Extract, exactly and without pictures, every line from the one that includes "Where should I" through the final line of the material below.

▶ **DATA PROVIDED**

##############################

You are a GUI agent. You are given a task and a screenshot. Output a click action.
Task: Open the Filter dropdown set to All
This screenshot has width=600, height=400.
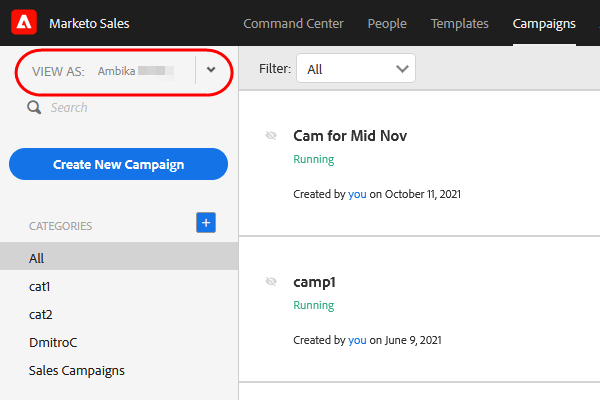[358, 69]
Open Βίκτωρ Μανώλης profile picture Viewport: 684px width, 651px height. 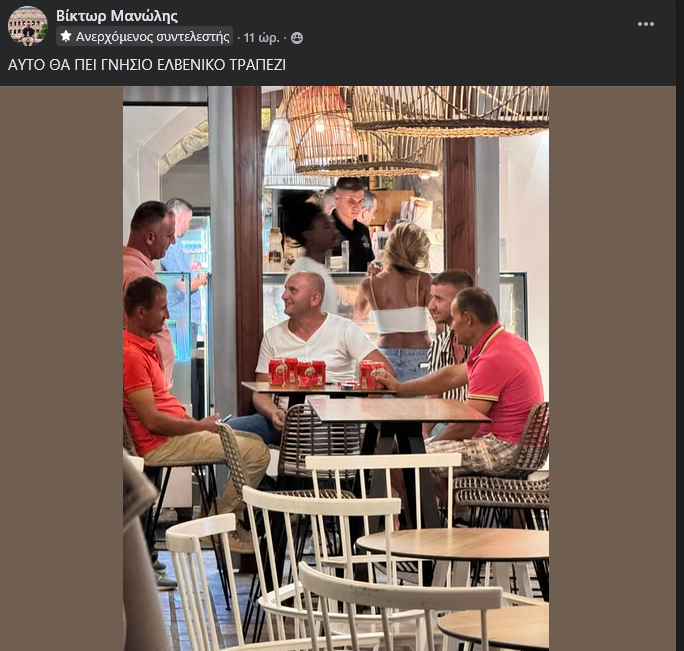click(x=27, y=26)
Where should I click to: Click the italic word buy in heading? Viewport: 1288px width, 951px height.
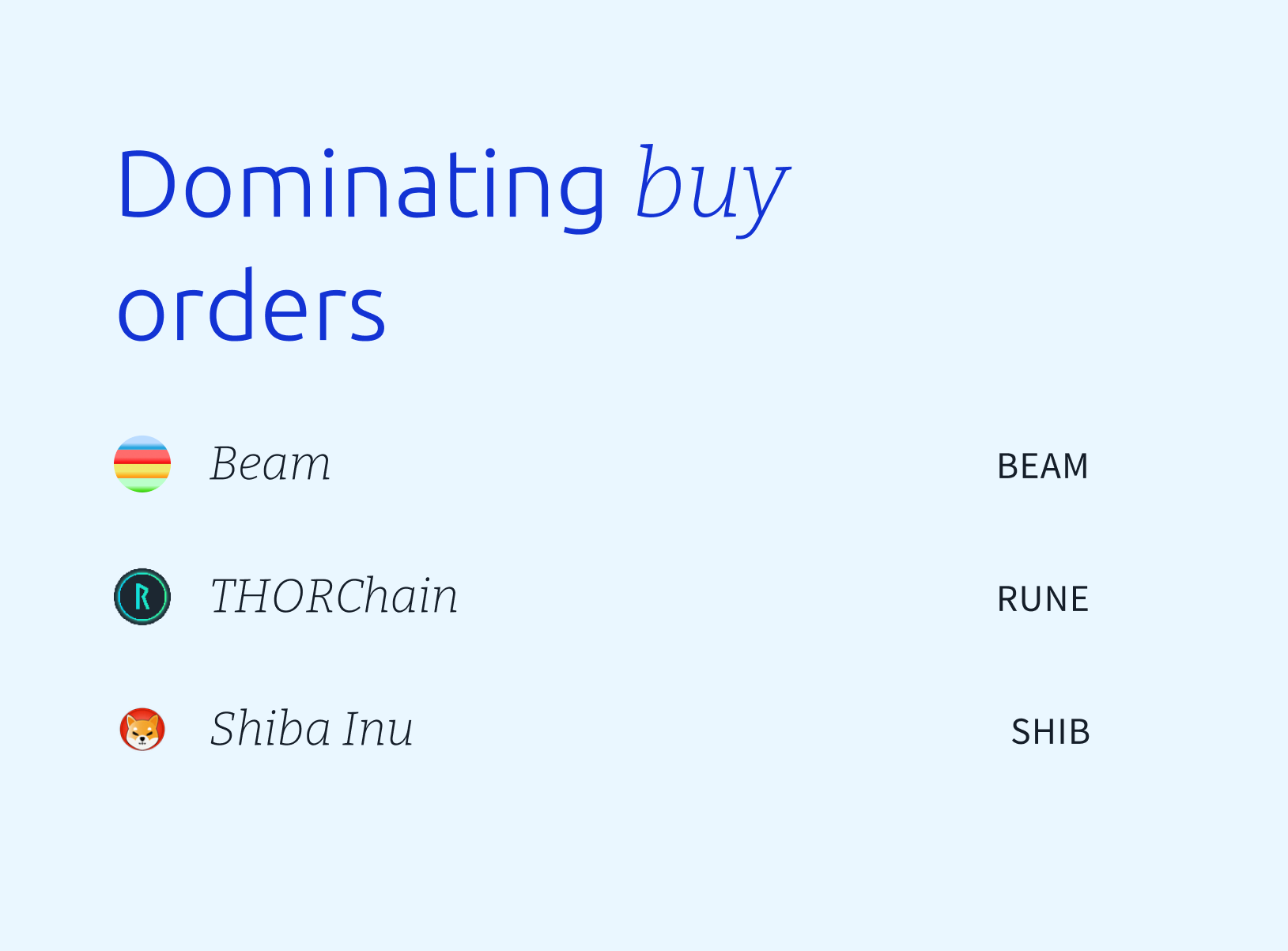(x=713, y=190)
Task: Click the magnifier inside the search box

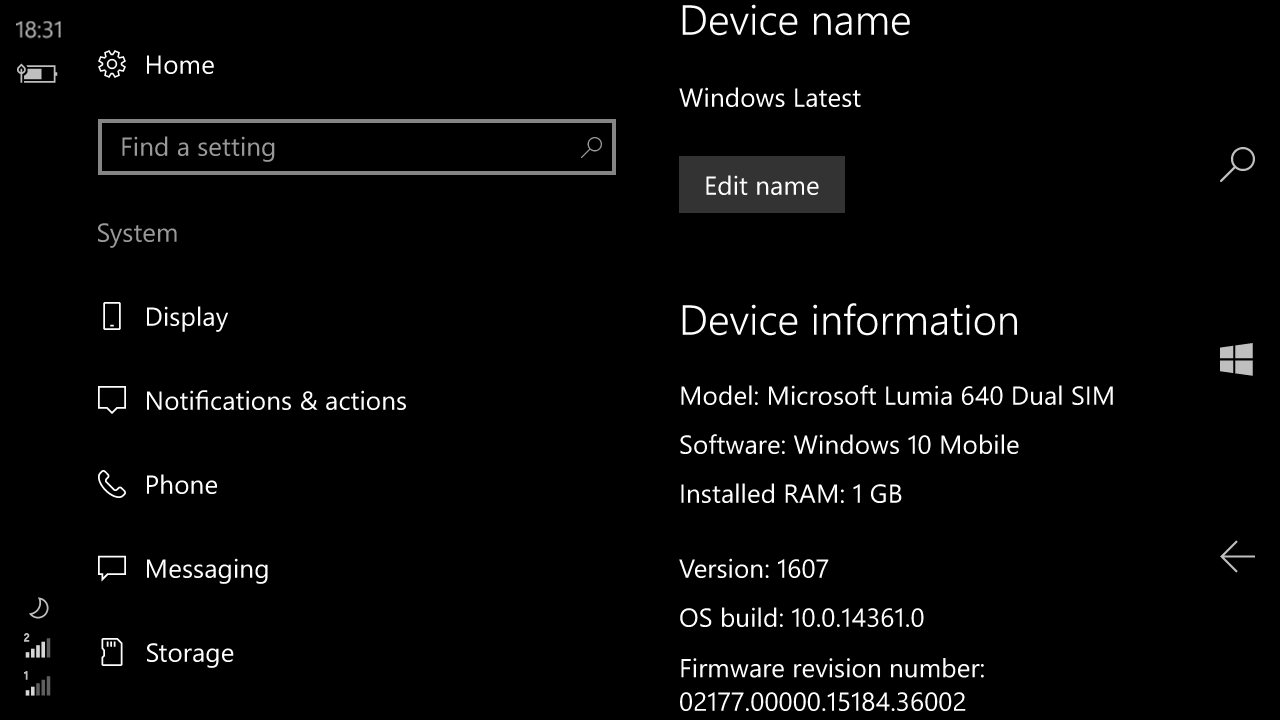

##############################

▶ **ANSWER TO THIS PROBLEM**
Where should I click to: Click the italic word buy in heading? Viewport: 1288px width, 951px height.
(x=713, y=190)
Task: Click the magnifier inside the search box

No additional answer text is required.